O Exército Brasileiro comunicou nesta sexta-feira (13) ao ministro Alexandre de Moraes, do Supremo Tribunal Federal (STF), que o General Mario Fernandes, militar sentenciado por envolvimento em um esquema golpista, cumpre as condições legais para receber visitas íntimas no local de sua detenção. Contudo, a mesma manifestação aponta para uma normativa da Justiça Militar que restringe essa possibilidade em instalações castrenses.
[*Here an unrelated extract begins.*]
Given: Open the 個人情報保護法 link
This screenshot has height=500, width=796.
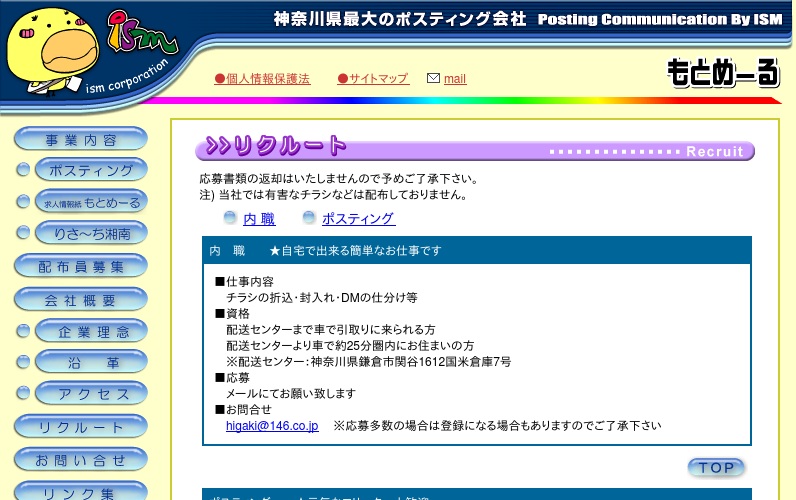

A informação foi encaminhada à Suprema Corte em resposta a uma solicitação anterior do ministro Moraes. O magistrado havia requisitado que o Comando Militar do Planalto (CMP), com sede em Brasília – onde o general está sob custódia –, se manifestasse a respeito do pedido de visita íntima formulado pela defesa do militar. O General Fernandes foi previamente condenado pelo STF a uma pena de 26 anos e seis meses de reclusão.
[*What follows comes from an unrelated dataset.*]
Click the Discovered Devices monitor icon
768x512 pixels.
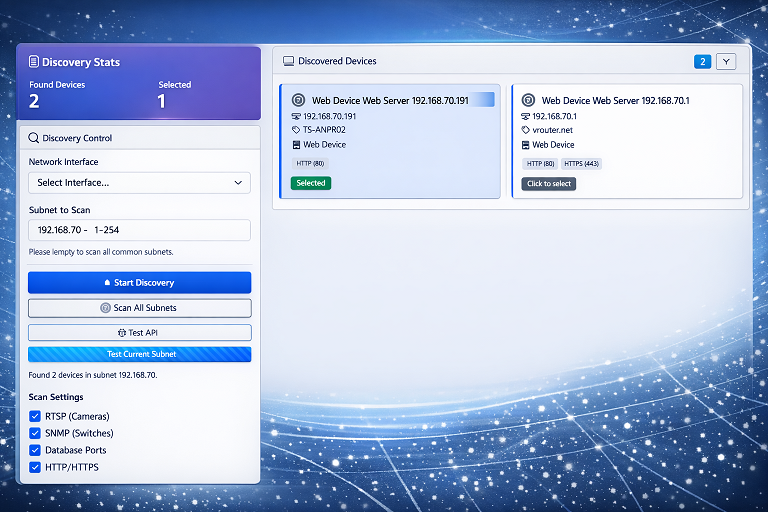(288, 61)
No documento oficial apresentado ao Supremo, o Comando Militar do Planalto confirmou que o general Mario Fernandes atende aos critérios exigidos pela legislação para ter acesso ao benefício da visita íntima, em conformidade com as normas aplicáveis a custodiados.
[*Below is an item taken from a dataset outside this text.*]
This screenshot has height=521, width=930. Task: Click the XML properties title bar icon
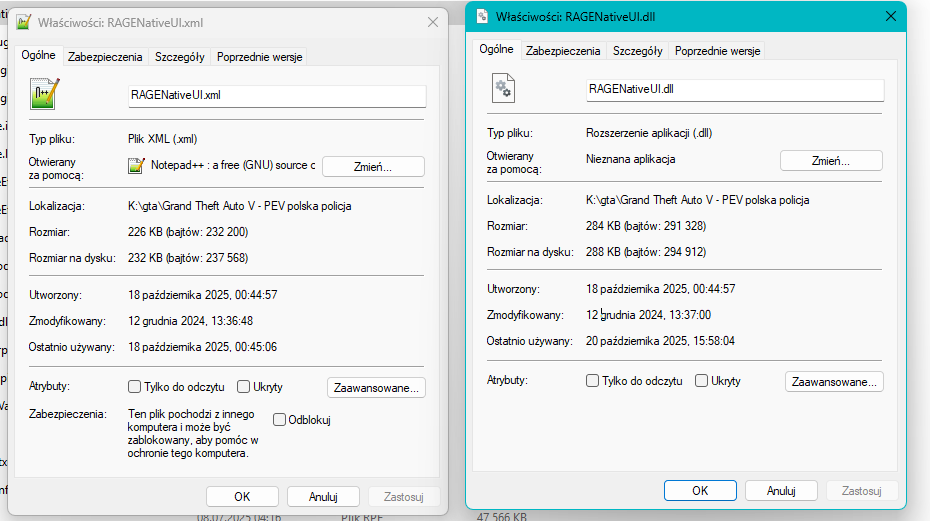coord(24,21)

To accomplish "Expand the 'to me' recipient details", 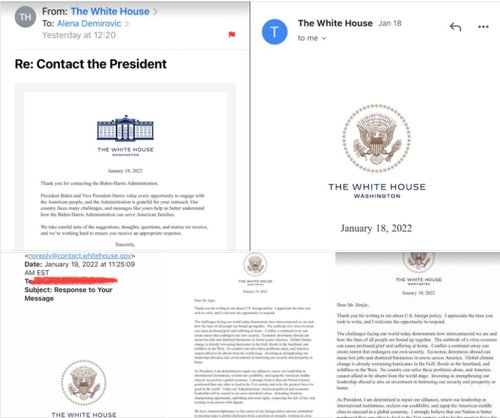I will coord(312,38).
A administração militar detalhou em sua comunicação que “a unidade de custódia dispõe de infraestrutura apta a assegurar aos presos a realização da medida proposta”. No entanto, ressaltou que a efetivação de tal visita estaria condicionada tanto à “conveniência administrativa” da própria unidade militar quanto, de forma imprescindível, à “prévia e expressa autorização da autoridade judicial competente” para o caso específico do general.
Restrição por Norma da Justiça Militar
Apesar do reconhecimento das condições individuais do general, o Comando Militar do Planalto destacou uma limitação imposta pela Justiça Militar. Conforme o órgão, uma regra específica impede a ocorrência de visitas dessa natureza dentro das instalações das Forças Armadas, onde o militar está atualmente detido.
Especificamente, a manifestação cita o Provimento nº 39/2022 da Corregedoria da Justiça Militar (STM). O documento legal, em seu Anexo I, item 4.12, estabelece uma “restrição administrativa clara” ao determinar que “não será permitida a visita íntima nos estabelecimentos militares”. Esta determinação da Justiça Militar cria um impasse legal, mesmo que o militar preencha os requisitos gerais para o benefício.
Diante das informações e das ressalvas apresentadas pelo Exército, a responsabilidade de decidir sobre a concessão do pedido de visita íntima recairá agora sobre o ministro Alexandre de Moraes. A Procuradoria-Geral da República (PGR) também deverá ser consultada e emitir um parecer sobre a questão antes da decisão final do magistrado.